[Data records]
* * * * * * *

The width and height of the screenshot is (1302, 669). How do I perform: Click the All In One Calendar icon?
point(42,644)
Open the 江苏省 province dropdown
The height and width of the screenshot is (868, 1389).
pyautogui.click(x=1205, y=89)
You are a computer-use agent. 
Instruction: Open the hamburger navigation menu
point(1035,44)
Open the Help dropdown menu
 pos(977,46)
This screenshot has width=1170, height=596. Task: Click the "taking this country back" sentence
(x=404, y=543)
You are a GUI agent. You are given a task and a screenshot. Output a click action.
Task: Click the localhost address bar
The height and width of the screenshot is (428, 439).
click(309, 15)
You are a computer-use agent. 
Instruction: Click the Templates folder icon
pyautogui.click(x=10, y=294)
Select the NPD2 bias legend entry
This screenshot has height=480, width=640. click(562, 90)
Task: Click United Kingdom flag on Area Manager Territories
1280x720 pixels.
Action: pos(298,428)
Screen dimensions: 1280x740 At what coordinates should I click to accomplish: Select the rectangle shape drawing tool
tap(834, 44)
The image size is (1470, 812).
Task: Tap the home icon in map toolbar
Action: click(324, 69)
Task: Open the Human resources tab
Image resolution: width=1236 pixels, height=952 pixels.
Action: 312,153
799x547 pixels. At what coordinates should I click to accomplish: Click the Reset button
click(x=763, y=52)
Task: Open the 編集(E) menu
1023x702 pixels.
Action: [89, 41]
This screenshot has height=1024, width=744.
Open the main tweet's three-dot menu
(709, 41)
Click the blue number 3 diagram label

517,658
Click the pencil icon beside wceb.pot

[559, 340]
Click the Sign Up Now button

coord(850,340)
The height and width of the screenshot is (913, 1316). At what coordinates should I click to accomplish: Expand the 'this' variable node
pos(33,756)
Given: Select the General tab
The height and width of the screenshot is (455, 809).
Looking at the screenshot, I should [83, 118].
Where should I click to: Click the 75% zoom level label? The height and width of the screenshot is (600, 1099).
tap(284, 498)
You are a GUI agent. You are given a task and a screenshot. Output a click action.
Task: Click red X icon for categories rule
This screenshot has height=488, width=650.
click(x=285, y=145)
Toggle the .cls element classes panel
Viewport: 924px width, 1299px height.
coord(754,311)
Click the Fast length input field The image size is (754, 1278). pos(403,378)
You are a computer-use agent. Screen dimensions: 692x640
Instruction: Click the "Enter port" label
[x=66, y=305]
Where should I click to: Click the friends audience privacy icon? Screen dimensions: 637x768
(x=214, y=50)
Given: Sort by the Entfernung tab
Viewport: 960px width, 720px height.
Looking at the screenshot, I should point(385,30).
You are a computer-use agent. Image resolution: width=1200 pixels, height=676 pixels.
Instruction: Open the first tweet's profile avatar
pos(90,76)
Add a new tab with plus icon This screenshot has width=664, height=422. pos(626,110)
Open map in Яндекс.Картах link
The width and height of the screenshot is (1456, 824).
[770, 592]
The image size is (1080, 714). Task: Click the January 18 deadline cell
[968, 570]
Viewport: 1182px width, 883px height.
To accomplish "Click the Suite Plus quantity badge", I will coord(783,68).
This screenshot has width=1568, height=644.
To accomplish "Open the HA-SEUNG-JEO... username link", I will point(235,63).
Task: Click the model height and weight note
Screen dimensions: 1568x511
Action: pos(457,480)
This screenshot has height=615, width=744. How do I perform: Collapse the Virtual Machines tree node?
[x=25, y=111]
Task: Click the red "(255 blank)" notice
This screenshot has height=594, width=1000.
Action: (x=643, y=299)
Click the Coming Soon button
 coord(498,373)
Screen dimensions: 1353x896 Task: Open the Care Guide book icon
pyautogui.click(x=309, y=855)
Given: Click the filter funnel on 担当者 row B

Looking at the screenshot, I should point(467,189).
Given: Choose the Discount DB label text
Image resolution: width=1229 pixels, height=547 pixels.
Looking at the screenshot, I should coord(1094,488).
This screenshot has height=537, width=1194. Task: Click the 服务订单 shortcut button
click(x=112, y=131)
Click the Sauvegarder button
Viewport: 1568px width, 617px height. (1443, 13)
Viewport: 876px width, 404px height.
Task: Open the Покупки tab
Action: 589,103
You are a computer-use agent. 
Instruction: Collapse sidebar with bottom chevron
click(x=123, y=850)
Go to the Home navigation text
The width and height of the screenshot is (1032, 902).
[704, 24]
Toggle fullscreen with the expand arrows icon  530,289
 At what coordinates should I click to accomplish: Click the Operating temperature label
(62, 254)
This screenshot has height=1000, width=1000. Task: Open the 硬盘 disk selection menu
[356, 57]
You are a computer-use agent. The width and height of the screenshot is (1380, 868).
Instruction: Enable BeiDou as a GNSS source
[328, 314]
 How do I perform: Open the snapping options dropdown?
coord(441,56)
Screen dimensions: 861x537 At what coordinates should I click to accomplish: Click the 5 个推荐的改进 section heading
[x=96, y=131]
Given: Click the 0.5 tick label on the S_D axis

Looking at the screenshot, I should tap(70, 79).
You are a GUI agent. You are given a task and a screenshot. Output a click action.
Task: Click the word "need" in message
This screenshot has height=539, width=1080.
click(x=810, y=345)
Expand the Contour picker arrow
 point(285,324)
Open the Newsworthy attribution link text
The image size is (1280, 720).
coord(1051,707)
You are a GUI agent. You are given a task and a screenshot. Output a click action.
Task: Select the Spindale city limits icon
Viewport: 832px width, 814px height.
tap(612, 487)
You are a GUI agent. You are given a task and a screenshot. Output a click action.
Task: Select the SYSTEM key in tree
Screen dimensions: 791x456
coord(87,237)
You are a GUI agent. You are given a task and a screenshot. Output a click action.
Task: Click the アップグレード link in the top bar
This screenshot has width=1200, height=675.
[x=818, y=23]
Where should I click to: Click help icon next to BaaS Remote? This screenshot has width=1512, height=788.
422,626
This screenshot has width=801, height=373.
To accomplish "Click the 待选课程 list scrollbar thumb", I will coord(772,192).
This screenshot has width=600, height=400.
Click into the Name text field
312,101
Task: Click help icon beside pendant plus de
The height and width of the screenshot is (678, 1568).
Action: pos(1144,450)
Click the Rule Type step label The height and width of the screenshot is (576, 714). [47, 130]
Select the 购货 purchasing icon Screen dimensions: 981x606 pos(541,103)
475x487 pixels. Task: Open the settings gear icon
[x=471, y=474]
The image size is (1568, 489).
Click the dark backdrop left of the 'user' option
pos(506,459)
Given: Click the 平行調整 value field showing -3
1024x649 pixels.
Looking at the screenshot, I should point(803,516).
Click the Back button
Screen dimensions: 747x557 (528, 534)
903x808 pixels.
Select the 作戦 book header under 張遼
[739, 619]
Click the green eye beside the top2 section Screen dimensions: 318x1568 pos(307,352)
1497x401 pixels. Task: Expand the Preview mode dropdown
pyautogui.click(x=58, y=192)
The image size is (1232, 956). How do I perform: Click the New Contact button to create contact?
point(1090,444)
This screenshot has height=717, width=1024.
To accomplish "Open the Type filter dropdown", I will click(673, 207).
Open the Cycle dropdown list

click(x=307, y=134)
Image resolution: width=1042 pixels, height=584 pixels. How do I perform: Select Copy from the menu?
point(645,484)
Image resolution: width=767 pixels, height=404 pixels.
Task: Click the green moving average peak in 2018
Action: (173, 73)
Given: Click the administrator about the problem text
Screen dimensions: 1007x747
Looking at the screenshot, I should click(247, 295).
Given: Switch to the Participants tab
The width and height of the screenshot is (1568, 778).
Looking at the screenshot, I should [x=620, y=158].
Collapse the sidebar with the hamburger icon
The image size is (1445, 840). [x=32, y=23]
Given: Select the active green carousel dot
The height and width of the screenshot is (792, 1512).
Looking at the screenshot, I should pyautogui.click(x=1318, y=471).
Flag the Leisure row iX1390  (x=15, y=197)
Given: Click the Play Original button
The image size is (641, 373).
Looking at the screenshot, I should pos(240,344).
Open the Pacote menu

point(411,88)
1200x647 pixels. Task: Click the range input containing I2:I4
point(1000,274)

* * * * * * *

[Assignment] Note each line above that holds "will", then copy all of them.

[Written answer]
To accomplish "Click the Suite Plus quantity badge", I will coord(783,68).
To accomplish "Open the HA-SEUNG-JEO... username link", I will point(235,63).
To accomplish "Click the 待选课程 list scrollbar thumb", I will coord(772,192).
To accomplish "Open the Type filter dropdown", I will click(673, 207).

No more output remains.